Wednesday, May 16, 2007

Slow-Frequency rTMS and Fibromyalgia Pain

This was the first article I read that introduced me to the concept of transcranial magnetic stimulation. I had just seen a patient the day before in a Rheumatology clinic I was visiting and had a long chat with the Rheumatologist I was working with about the etiology of Fibromyalgia and what sorts of treatments were available. Needless to say, he was fairly pessimistic about what was possible. I ran across this article in Rehab in Review, it piqued my interest and I pulled the article.

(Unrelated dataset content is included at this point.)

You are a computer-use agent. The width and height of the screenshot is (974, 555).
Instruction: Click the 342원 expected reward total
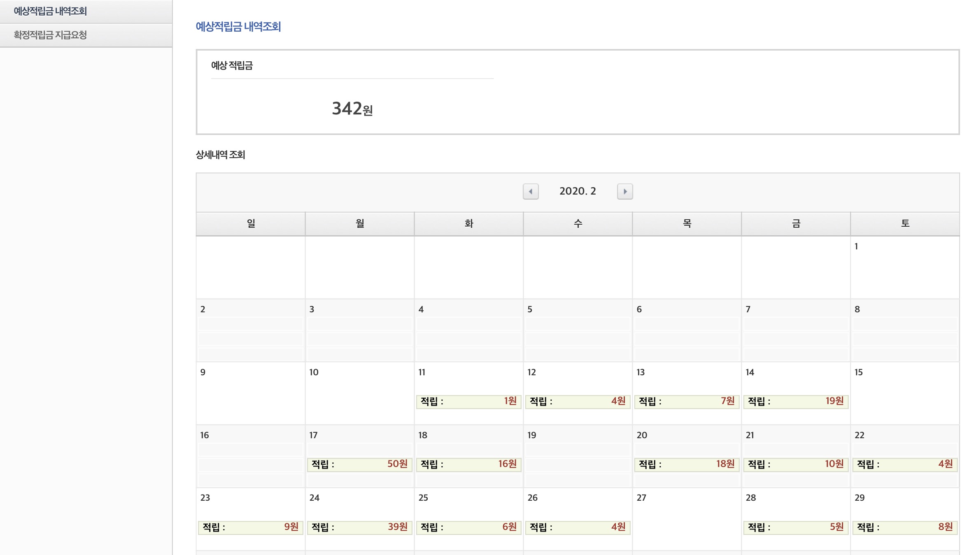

Some thoughts about the article: an n of four is always concerning, so it needs to be considered a limited case series. But if you examine the response of the patients to repetitive transcranial stimulation (rTMS), it was pretty amazing. A baseline pain of 8.2(ranging from 7-9.5 on a scale of 0-10) that was dropped to 1.5 (0-3.5) is not only statistically significant, but if you consider the functional ramifications it is amazing. These subjects received rTMS five days per week for four weeks, one of the patients received sham rTMS prior to the four weeks and one got an additional twelve treatments because she (they were all women) had remission of depressive symptoms. All had been diagnosed by board certified Rheumatologists and all had been evaluated by Psychiatrists.
The results showed one patient had resolution of depression and two of the four had resolution of their pain. Pain was improved, defined as not increasing more than 1.5 points on the 0-10 scale, for 15-27 weeks.
This was a real eye-opener for me even when taken with a large grain of salt. Just something to think about.